De leden van de CDA-fractie lezen dat de versperring zal duren van oktober 2023 tot mei 2025. Er zijn vijf randvoorwaarden (quick response team, reservematerialen, reparatie stuw Borgharen, voorzieningen kegelschepen en afstemming Vlaanderen) die grotendeels nog moeten worden ingevuld, voordat het werk kan starten. Deze leden vragen of de Minister de Kamer nauw betrokken wil houden bij de voortgang van de invulling van deze randvoorwaarden. Deze leden vragen eveneens om minimaal twee updates over de status van deze invulling, nog voordat de werkzaamheden in oktober 2024 beginnen.

De leden van de CDA-fractie vragen de Minister ook of hij de Kamer op de hoogte wil houden van de manier waarop de schaderegeling zal worden ingericht.

De leden van de CDA-fractie horen graag meer over de inzet van het quick response team en de reservespullen. Daarnaast vragen deze leden of zij de brief juist lezen als zij concluderen dat blijkens de brief het quick response team en de reservespullen alleen worden ingezet op Nederlandse bodem, terwijl de omvaarroute door Vlaanderen gaat. Deze leden horen graag waarom hier wel of niet voor is gekozen.

De leden van de CDA-fractie lezen dat de stuw Borgharen naast de voorziene reparatie en het groot onderhoud ook te maken heeft met uitspoeling of erosieproblemen. Deze leden zien graag dat de Minister in kaart laat brengen welke (on)veilige situaties dat met zich meebrengt voor de beroeps- en recreatieve vaart. Ook horen deze leden graag welke risico’s en impact dit met zich mee kan brengen op de start en de duur van het werk aan het Julianakanaal.

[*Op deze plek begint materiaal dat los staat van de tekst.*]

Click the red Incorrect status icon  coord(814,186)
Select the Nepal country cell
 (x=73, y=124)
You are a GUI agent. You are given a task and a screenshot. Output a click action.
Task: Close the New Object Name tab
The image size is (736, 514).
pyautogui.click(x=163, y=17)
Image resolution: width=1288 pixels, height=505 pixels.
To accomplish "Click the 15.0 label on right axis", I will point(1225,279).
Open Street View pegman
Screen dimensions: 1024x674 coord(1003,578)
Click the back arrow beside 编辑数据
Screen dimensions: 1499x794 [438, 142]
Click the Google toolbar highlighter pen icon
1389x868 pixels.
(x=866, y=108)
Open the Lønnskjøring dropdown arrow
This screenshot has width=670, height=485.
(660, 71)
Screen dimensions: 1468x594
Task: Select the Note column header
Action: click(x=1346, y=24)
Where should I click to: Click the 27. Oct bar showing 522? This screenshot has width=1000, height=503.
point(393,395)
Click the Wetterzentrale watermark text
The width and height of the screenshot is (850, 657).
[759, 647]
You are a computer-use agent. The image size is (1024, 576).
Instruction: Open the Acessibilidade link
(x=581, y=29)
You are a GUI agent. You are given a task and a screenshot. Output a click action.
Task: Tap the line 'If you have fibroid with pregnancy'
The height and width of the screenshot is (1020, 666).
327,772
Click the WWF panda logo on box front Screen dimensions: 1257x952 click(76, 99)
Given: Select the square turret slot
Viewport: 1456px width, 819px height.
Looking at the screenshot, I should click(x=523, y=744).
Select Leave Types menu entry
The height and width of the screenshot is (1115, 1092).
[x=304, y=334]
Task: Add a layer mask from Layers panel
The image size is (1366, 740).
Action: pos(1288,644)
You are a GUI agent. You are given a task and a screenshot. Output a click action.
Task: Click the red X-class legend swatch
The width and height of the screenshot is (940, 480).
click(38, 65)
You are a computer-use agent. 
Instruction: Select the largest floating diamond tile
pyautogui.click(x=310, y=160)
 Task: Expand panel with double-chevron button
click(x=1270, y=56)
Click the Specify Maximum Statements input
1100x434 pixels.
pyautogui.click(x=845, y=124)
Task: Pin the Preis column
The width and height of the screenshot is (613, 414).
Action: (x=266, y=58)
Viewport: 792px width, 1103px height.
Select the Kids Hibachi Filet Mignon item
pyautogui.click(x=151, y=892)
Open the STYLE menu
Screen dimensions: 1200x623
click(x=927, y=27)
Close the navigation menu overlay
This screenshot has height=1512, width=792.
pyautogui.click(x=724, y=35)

De leden van de CDA-fractie herkennen de inzet en goede intenties van de Minister om te komen tot oplossingen. Deze leden benadrukken het belang dat pas wordt begonnen aan het werk aan het Julianakanaal, zodra de genoemde vijf randvoorwaarden landsgrensoverschrijdend zijn ingevuld. Graag horen deze leden een toezegging van de Minister dat pas hierna gestart zal worden met de werkzaamheden.

Tot slot horen de leden van de CDA-fractie graag hoe de Minister in de toekomst het vroegtijdig anticiperen op dit soort grote werken in multimodale en landsgrensoverschrijdende context gaat verbeteren. Deze leden horen graag welke concrete stappen de Minister hiertoe gaat zetten en hoe de Minister de Kamer hierbij gaat betrekken.

SGP-fractie

De leden van de SGP-fractie constateren dat de Minister een aantal onveilige situaties benoemt bij de huidige werkzaamheden. Zij horen graag meer over de achtergrond hiervan. Zijn er mogelijkheden om deze veiligheidsrisico’s te ondervangen door onder meer betere handhaving van vaarsnelheden door Rijkswaterstaat en/of inzet van een sleepboot aan de voorzijde van schepen als sprake is van bijvoorbeeld dwarswind? Is hierover overleg gevoerd met de sector?

De leden van de SGP-fractie vragen zich af of een nieuwe tender met als voorwaarde dat het kanaal bevaarbaar moet blijven een uitkomst zonder stremming had kunnen opleveren en horen graag hoe de Minister dit ziet.

De leden van de SGP-fractie horen graag wat de Minister wel of niet als ondernemersrisico ziet. De langdurige stremming is mede het gevolg van een onderschatting van de veiligheidsrisico’s in het verleden. De vraag is ook of een andere aannemer wellicht toch mogelijkheden had gezien voor het langer bevaarbaar houden van het kanaal.

De leden van de SGP-fractie waarderen de inzet van de Minister om te bezien hoe de stremmingsduur bekort kan worden. Kijkt hij daarbij ook naar de inzet van meer ploegen en/of aannemers?